Return the rows below exactly as they appear, starting with the line containing "Image resolution: width=1533" and continuing through the line containing "marketing-checkbox is located".

DATA section start

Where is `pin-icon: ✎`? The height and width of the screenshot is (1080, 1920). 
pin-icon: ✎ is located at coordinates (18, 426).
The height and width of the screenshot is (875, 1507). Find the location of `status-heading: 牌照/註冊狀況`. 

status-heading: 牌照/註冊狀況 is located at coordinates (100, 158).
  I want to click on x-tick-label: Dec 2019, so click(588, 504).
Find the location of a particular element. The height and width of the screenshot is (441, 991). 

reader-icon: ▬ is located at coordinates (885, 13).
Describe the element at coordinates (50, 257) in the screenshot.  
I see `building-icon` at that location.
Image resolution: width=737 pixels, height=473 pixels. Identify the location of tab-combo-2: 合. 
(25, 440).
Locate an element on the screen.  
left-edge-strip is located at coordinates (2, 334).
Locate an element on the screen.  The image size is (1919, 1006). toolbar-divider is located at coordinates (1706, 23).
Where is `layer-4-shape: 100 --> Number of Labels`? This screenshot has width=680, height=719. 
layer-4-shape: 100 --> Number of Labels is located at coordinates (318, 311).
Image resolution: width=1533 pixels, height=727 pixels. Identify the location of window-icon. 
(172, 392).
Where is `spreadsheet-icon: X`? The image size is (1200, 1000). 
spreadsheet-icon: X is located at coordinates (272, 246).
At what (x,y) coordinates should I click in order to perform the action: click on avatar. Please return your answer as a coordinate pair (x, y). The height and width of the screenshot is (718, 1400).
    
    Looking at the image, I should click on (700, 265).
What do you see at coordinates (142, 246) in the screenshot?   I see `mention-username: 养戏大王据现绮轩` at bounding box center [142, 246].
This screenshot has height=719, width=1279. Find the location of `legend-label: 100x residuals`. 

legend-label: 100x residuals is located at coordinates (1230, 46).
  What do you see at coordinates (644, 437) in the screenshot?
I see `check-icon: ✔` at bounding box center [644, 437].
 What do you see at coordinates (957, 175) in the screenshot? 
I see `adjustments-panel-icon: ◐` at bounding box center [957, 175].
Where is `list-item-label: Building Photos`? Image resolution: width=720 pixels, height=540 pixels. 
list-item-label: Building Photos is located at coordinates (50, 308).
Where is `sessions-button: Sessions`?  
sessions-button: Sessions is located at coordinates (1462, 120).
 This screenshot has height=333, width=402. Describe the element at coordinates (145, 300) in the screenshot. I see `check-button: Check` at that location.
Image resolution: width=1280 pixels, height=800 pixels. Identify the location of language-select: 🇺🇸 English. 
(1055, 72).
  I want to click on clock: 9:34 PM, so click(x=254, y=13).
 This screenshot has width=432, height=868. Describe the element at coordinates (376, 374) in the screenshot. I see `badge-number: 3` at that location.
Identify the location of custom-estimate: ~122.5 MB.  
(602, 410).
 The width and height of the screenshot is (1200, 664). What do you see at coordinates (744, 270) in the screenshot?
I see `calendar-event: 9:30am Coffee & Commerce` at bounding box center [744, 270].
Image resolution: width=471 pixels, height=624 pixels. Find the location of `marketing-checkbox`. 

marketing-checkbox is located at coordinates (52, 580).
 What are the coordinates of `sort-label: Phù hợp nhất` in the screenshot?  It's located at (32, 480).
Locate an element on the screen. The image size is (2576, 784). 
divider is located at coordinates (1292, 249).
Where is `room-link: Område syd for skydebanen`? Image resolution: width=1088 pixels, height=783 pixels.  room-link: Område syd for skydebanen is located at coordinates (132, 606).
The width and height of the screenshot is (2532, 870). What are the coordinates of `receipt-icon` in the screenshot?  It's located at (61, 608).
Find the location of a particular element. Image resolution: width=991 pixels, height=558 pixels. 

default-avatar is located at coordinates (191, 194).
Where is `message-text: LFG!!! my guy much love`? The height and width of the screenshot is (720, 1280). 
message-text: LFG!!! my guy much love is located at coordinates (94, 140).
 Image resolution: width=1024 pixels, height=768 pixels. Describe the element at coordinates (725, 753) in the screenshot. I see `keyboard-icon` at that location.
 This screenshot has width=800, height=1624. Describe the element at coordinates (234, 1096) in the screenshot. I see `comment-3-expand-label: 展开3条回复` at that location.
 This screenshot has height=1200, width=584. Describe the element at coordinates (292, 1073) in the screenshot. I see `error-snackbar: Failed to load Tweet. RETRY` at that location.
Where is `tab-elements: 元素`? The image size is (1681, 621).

DATA section end

> **EXPECTED OUTPUT**
Image resolution: width=1533 pixels, height=727 pixels. Identify the location of window-icon. 
(172, 392).
Where is `spreadsheet-icon: X`? The image size is (1200, 1000). 
spreadsheet-icon: X is located at coordinates (272, 246).
At what (x,y) coordinates should I click in order to perform the action: click on avatar. Please return your answer as a coordinate pair (x, y). The height and width of the screenshot is (718, 1400).
    
    Looking at the image, I should click on (700, 265).
What do you see at coordinates (142, 246) in the screenshot?   I see `mention-username: 养戏大王据现绮轩` at bounding box center [142, 246].
This screenshot has height=719, width=1279. Find the location of `legend-label: 100x residuals`. 

legend-label: 100x residuals is located at coordinates (1230, 46).
  What do you see at coordinates (644, 437) in the screenshot?
I see `check-icon: ✔` at bounding box center [644, 437].
 What do you see at coordinates (957, 175) in the screenshot? 
I see `adjustments-panel-icon: ◐` at bounding box center [957, 175].
Where is `list-item-label: Building Photos`? Image resolution: width=720 pixels, height=540 pixels. 
list-item-label: Building Photos is located at coordinates (50, 308).
Where is `sessions-button: Sessions`?  
sessions-button: Sessions is located at coordinates (1462, 120).
 This screenshot has height=333, width=402. Describe the element at coordinates (145, 300) in the screenshot. I see `check-button: Check` at that location.
Image resolution: width=1280 pixels, height=800 pixels. Identify the location of language-select: 🇺🇸 English. 
(1055, 72).
  I want to click on clock: 9:34 PM, so click(x=254, y=13).
 This screenshot has width=432, height=868. Describe the element at coordinates (376, 374) in the screenshot. I see `badge-number: 3` at that location.
Identify the location of custom-estimate: ~122.5 MB.  
(602, 410).
 The width and height of the screenshot is (1200, 664). What do you see at coordinates (744, 270) in the screenshot?
I see `calendar-event: 9:30am Coffee & Commerce` at bounding box center [744, 270].
Image resolution: width=471 pixels, height=624 pixels. Find the location of `marketing-checkbox`. 

marketing-checkbox is located at coordinates (52, 580).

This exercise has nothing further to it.